• **What is required**
Reproduce the lines of the material below verbatim, starting at the line that contains "Task: Open the 信頼できる発行元 category" and ending at the last line of the material, with both ends included.

• **Record set**
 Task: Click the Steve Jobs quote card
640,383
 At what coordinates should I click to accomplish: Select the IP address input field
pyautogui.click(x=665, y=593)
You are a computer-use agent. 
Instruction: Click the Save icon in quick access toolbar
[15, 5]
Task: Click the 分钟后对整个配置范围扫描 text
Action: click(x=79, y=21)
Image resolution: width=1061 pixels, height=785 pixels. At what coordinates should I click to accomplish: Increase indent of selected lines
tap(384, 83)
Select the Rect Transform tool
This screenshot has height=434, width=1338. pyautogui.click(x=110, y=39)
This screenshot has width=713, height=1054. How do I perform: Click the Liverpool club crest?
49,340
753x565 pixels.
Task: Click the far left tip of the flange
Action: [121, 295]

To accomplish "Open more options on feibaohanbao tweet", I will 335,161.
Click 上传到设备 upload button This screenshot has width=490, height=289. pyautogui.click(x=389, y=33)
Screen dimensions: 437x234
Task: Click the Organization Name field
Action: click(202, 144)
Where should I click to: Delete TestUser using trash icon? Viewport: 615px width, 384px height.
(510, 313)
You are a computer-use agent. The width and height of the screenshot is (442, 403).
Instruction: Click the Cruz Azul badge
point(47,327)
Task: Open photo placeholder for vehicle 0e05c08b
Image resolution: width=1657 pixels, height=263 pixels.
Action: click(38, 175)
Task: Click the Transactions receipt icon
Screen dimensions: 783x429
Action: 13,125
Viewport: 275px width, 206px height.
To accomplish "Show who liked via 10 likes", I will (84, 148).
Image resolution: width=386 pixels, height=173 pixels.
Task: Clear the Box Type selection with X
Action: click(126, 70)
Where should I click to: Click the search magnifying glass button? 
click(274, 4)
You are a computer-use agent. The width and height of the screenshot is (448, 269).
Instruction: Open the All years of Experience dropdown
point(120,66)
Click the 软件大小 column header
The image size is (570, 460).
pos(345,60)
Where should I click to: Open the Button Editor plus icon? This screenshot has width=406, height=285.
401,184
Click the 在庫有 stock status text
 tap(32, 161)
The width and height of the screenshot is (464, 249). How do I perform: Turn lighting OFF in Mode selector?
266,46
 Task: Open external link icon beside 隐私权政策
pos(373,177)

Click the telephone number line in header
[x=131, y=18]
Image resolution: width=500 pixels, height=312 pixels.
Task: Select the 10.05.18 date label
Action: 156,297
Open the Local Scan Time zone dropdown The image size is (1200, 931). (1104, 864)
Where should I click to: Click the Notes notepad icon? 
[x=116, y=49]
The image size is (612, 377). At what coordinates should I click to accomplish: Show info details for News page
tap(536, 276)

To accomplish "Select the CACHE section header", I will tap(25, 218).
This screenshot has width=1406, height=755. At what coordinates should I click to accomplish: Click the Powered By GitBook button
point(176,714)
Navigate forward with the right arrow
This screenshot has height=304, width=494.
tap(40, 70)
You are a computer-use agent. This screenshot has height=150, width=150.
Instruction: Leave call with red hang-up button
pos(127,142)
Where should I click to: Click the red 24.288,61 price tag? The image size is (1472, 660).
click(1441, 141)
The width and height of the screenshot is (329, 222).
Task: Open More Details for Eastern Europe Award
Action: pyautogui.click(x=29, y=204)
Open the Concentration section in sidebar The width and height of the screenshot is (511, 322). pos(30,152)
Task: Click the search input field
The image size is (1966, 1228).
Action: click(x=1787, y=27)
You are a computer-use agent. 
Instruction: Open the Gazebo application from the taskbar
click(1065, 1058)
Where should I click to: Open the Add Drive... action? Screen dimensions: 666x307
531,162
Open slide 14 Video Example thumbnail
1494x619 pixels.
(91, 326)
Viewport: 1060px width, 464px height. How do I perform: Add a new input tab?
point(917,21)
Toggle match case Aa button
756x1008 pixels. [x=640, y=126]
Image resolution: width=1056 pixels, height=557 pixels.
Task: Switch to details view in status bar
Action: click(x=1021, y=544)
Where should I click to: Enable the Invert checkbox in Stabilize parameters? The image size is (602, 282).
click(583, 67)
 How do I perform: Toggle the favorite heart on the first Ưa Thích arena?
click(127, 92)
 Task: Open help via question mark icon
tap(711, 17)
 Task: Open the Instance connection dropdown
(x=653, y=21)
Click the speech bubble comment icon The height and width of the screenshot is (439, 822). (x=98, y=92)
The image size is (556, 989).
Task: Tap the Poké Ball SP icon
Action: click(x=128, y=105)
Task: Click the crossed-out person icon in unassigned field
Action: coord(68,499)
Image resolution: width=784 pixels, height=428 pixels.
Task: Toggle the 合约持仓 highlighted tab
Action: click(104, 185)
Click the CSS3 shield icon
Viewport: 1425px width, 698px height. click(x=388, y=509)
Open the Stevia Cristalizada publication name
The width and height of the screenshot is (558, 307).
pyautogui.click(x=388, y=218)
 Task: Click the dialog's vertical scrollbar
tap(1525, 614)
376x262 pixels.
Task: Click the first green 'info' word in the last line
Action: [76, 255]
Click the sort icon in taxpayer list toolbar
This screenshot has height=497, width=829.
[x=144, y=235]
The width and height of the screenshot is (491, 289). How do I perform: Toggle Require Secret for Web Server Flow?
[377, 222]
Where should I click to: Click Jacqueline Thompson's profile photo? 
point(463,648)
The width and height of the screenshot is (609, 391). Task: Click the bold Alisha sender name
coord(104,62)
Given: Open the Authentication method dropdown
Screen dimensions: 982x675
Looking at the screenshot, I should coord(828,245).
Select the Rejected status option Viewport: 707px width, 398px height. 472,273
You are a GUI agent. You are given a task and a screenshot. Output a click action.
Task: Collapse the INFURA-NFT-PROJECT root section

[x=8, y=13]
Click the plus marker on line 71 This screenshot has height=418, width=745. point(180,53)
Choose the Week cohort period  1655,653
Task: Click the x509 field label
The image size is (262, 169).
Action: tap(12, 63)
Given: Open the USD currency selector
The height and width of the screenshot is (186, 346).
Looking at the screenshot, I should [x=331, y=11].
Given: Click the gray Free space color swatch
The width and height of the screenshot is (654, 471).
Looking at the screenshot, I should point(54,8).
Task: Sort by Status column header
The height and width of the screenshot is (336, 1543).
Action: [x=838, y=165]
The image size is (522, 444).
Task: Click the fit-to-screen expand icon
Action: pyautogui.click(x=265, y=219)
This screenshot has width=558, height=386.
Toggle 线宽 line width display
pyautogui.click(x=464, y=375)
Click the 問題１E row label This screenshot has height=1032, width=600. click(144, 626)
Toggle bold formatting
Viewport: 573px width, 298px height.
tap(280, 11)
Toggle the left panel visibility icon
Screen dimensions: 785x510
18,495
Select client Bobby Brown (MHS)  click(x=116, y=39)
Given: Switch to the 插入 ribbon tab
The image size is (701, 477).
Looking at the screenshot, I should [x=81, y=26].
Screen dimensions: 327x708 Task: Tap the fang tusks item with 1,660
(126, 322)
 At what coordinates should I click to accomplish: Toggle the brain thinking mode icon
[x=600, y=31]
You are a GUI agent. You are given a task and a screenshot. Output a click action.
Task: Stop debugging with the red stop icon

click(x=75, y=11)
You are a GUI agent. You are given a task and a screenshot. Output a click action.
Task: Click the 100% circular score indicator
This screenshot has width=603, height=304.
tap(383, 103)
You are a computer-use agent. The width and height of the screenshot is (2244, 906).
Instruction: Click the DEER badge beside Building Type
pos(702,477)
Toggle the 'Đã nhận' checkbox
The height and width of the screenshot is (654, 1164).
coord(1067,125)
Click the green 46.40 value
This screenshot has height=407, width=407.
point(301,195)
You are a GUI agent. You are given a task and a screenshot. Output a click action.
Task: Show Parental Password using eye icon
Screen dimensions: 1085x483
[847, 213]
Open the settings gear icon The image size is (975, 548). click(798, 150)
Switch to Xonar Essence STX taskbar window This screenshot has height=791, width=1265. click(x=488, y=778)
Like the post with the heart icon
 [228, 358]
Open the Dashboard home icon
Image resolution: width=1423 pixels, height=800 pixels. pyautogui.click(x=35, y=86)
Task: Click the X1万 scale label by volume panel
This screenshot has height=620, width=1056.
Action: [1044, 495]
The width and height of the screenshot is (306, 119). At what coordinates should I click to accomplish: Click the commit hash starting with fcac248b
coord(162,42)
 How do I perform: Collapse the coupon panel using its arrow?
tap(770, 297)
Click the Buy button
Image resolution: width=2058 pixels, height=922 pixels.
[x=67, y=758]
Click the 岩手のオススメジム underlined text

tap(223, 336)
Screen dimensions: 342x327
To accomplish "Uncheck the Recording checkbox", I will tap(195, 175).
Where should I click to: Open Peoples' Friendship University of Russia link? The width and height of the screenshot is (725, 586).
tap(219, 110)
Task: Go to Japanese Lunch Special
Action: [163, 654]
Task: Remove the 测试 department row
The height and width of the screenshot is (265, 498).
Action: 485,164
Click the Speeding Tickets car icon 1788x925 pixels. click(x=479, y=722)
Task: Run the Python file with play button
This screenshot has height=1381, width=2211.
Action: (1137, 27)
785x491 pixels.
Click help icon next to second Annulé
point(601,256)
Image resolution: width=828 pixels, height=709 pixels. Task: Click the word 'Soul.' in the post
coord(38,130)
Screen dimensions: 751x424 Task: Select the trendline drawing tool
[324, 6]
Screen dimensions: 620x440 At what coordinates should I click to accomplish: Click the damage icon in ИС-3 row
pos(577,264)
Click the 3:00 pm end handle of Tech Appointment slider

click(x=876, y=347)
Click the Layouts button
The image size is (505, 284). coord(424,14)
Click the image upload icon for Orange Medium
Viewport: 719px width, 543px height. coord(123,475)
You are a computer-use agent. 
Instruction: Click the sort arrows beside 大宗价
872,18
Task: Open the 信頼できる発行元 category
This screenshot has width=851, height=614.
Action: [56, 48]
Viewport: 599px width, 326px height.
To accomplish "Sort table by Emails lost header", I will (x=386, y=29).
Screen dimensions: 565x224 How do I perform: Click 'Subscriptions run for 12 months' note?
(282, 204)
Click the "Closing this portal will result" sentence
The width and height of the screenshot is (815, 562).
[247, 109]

• **Response to the task**
Task: Open the 信頼できる発行元 category
This screenshot has width=851, height=614.
Action: [56, 48]
Viewport: 599px width, 326px height.
To accomplish "Sort table by Emails lost header", I will (x=386, y=29).
Screen dimensions: 565x224 How do I perform: Click 'Subscriptions run for 12 months' note?
(282, 204)
Click the "Closing this portal will result" sentence
The width and height of the screenshot is (815, 562).
[247, 109]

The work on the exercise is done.